Excerpted text
+ + + + +
First of all, we gained three new boxes for the contest.

Then we gained a whole bunch more boxes to introduce the new blue color.

Of course, the way they generate all of this publicity comes at the cost of losing a color from their catalog which to me seems a bit silly.  Really?  You have to get rid of a color to introduce a new color?  I guess only so many will fit in each container though so clearly they had to remove a color...but why remove it from the entire spectrum of boxes and bulk orders?

It is interesting to note that they chose only 3 boxes to use for the naming but 5 for the introduction and the 3 from Canada and then the Color Collection.  Of course, they skipped the No 48 box which should also have the new color.  Such are the mysteries of crayon collecting.

Once upon a time another crayon company stole Crayola's look and feel

It doesn't matter how advanced your collection gets, there is always something out there that you didn't know about and have never seen.  Case in point, even though my collection had over 60,000 crayons in it, I got an email from Phyllis Tompkins a fellow collector the other day who had found my website and wrote to share her own collection.  She had been collecting far longer than I had; nearly 30 years.  And although her collection was small in comparison to mine (I was aggressive and obsessive in my pursuit of crayons), it had a number of great boxes that I had never seen before.  I was impressed.
+ + + + +
Material provided
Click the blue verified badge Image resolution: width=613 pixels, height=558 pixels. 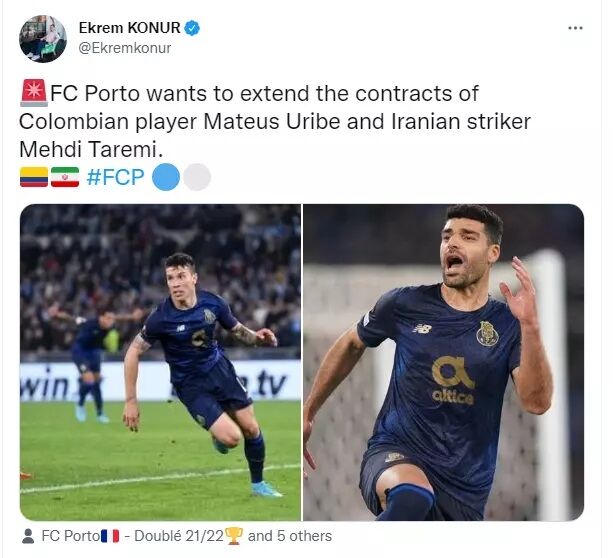pos(192,28)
+ + + + +
Tasks
a – Reproduce the crayon collecting text above from "Of course, the way" to "of crayon collecting.".
b – According to the crayon collecting text, how long had Phyllis Tompkins been collecting?

Task-by-task outputs
a –
Of course, the way they generate all of this publicity comes at the cost of losing a color from their catalog which to me seems a bit silly.  Really?  You have to get rid of a color to introduce a new color?  I guess only so many will fit in each container though so clearly they had to remove a color...but why remove it from the entire spectrum of boxes and bulk orders?

It is interesting to note that they chose only 3 boxes to use for the naming but 5 for the introduction and the 3 from Canada and then the Color Collection.  Of course, they skipped the No 48 box which should also have the new color.  Such are the mysteries of crayon collecting.

b – Nearly 30 years.